Offering a key good or service and doing it at reasonable pricing is a great way to build rapport in your little slice of America. First you’ll need to establish yourself and your brand locally (or its equivalent in the digital sphere). However, there are still plenty of pitfalls in any business plan. From paying for inventory to managing marketing and expansion, there’s lots to plan for moving forward. Yet, the first hurdle that business owners have to navigate is the business itself. Plenty of businesses have become obsolete in recent years, and there are many ways to set yourself up for catastrophe right out of the gates. If you’re considering a new business, steer clear of these kinds of enterprises.
Opening a franchise
Franchise business opportunities offer entrepreneurs a unique avenue into the business world without having to establish their own brand power and user base. Countless businesses in the American corporate ecosystem offer franchise opportunities to interested prospective business owners, including shipping giants like UPS and restaurant titans like McDonald’s. Opening a franchise location gives you access to an existing client base that knows and trusts the brand. You’ll also gain access to the company’s proprietary or signature recipes, product offerings, and workplace processes. It’s easy, therefore, to think that franchise opportunities make for a great start when considering the launch of a new business.
But franchises come with plenty of strings attached that can stifle growth or even doom your business venture from the start. To launch a McDonald’s franchise, for example, you’ll need at least half a million in liquid capital, and should expect to spend over $1 million to launch (perhaps even over $2 million). Operating costs on existing franchises routinely reach over the $1 million threshold once established, so the going doesn’t get easier as you find your footing. Franchises can take in over $2 million in sales annually without batting an eyelash, but the expenses required to run a McDonald location severely eat into the profits you stand to earn. Launching a franchise means starting with some helpful resources but trading a large hunk of your profits for the pleasure.
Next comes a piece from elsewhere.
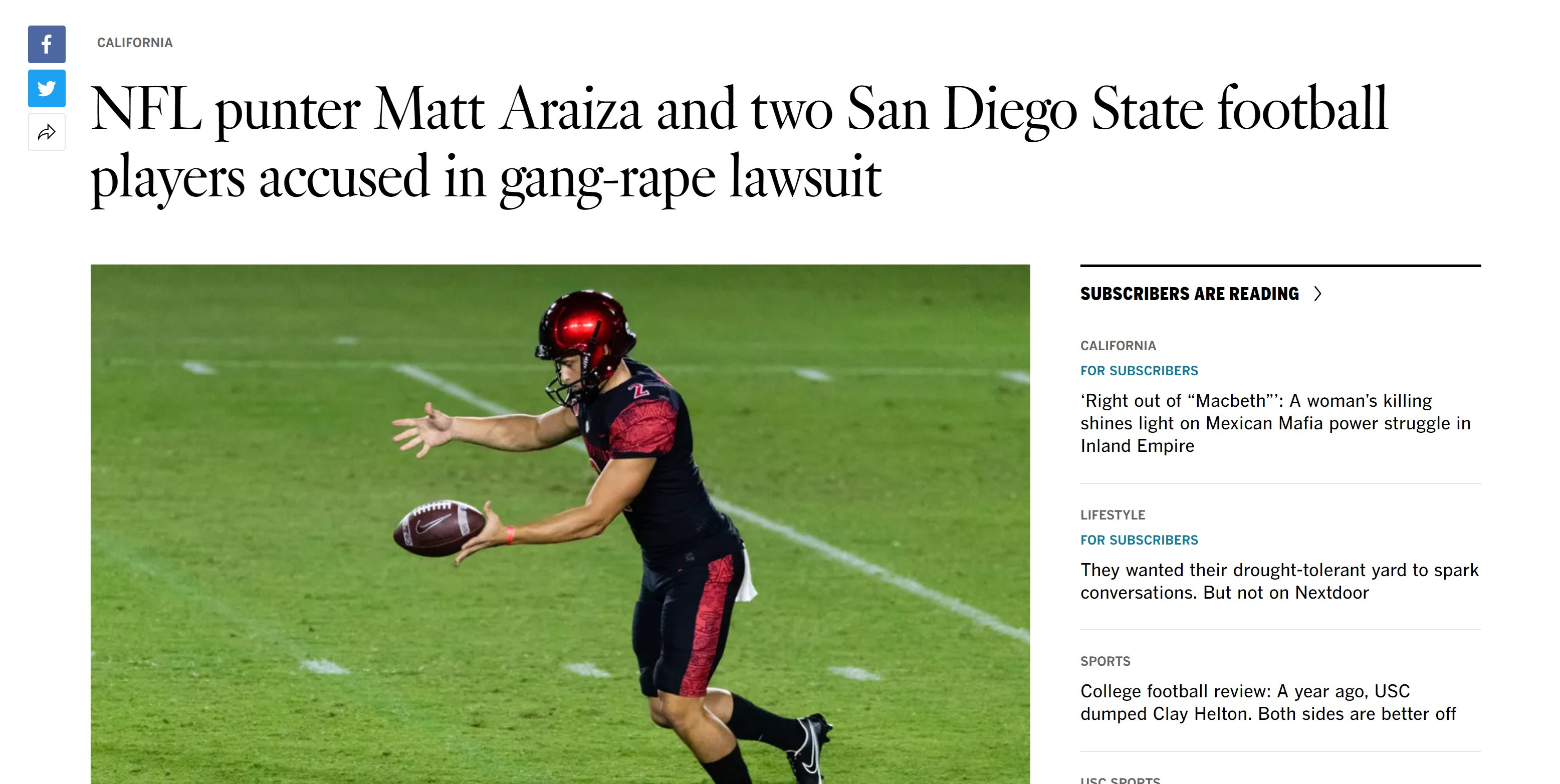Viewport: 1560px width, 784px height.
Task: Read the Macbeth Mexican Mafia story
Action: (1275, 423)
As a result you’ll be operating on the back foot from the beginning.
ATM networks
Setting up an ATM service network can seem like a uniquely profitable opportunity. ATM operators don’t need to physically trade in any specific business space, and these machines don’t function in the same sense that a brick and mortar store does. You won’t have to pay potentially astronomical rent prices to set down an ATM in a new location, and staffing the facilities isn’t an issue either. However, ATM’s offer razor thin profit margins and earning your money back (before turning a profit, that is) appears to require a time scale ranging between four and seven years.
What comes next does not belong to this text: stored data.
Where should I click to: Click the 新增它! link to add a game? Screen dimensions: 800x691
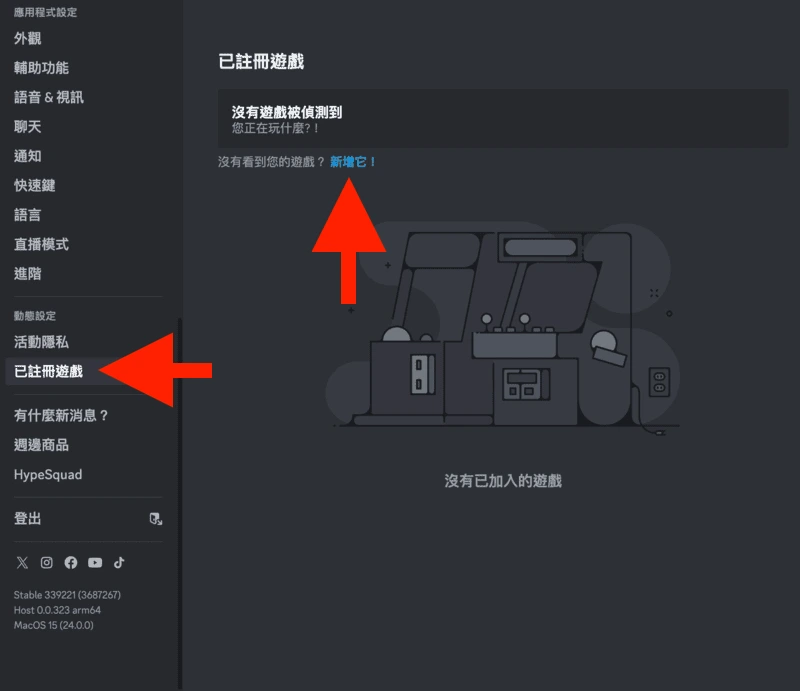(353, 162)
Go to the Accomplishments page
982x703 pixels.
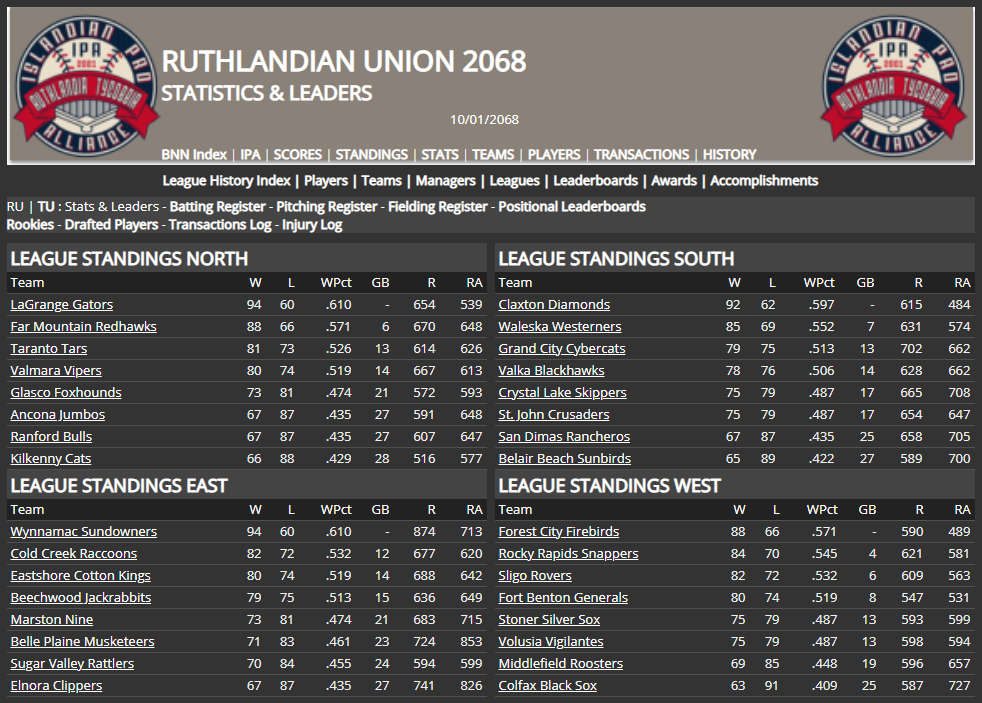click(764, 181)
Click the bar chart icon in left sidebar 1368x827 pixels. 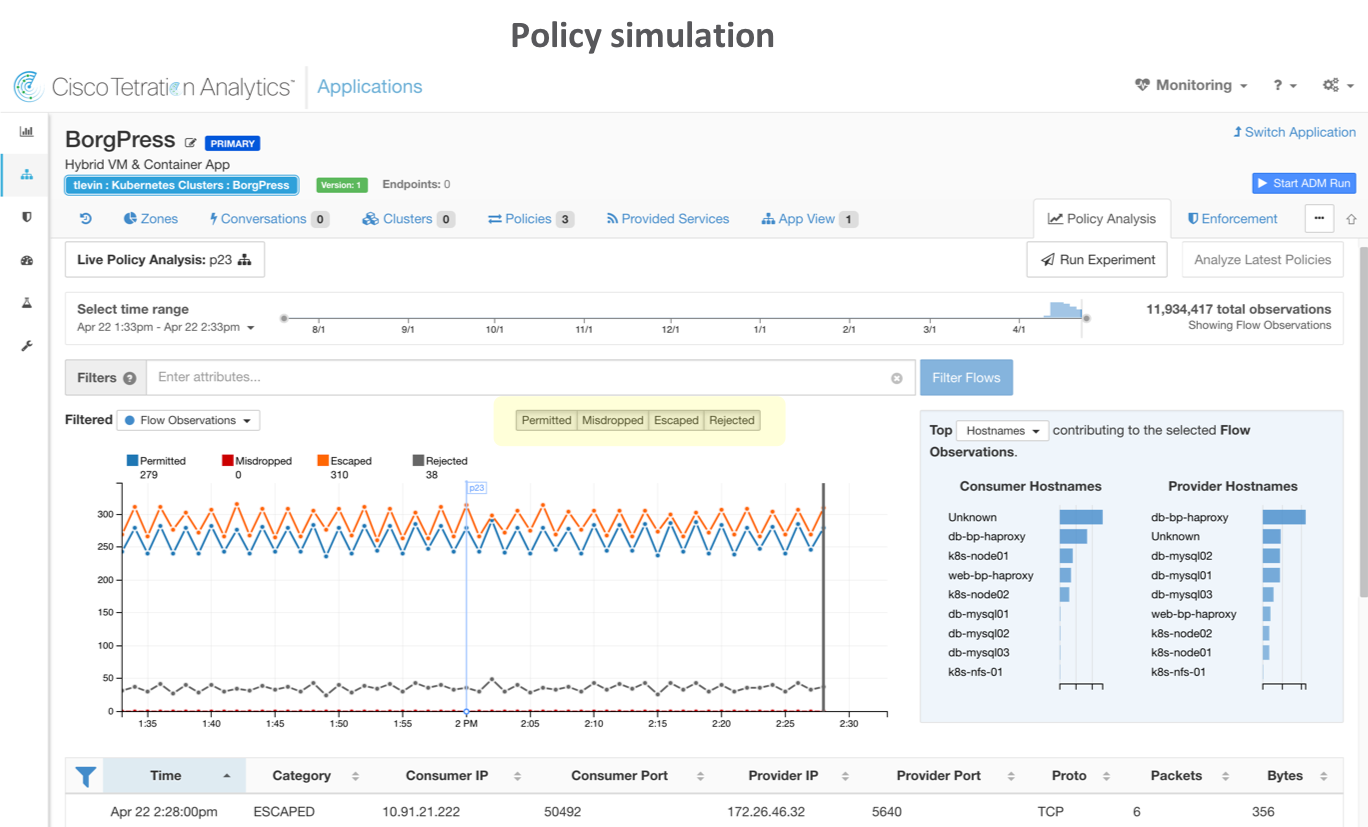tap(26, 131)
In addition to the lacklustre financial performance that managing an ATM network provides, the actual business of managing these machines isn’t nearly as easy as you might think. ATM machines need to be refilled constantly, especially if they’re located in areas that see high traffic and plenty of cash usage like in a neighbourhood housing a sports arena. If your ATM is out of cash you aren’t making any money so refilling the machines is your main priority. Another potential sticking point comes into play here in the reality that you’ll need to cart around a lot of cash to do your job. This could possibly make you a prime target for criminal activity, putting you in jeopardy and placing your business in financial jeopardy at all times.
Print media companies
Digital is where it’s at these days. Print media companies large and small are experiencing significant downturns in physical readership, with a concerted shift to the digital media landscape taking priority across the marketplace. Print media is by no means dead, but its role in the marketplace of ideas, the news cycle, and in entertainment spaces alike has shifted dramatically over the last few decades. With the rise of the internet and the truly amazing kaleidoscope of roles that social media and search engines can play in the modern information age, print media is simply too slow to keep up. This isn’t to say that physical production in the contemporary world of information sharing doesn’t have a place. There’s something uniquely special about holding a book or picking up a newspaper, but getting into this business is ill-advised.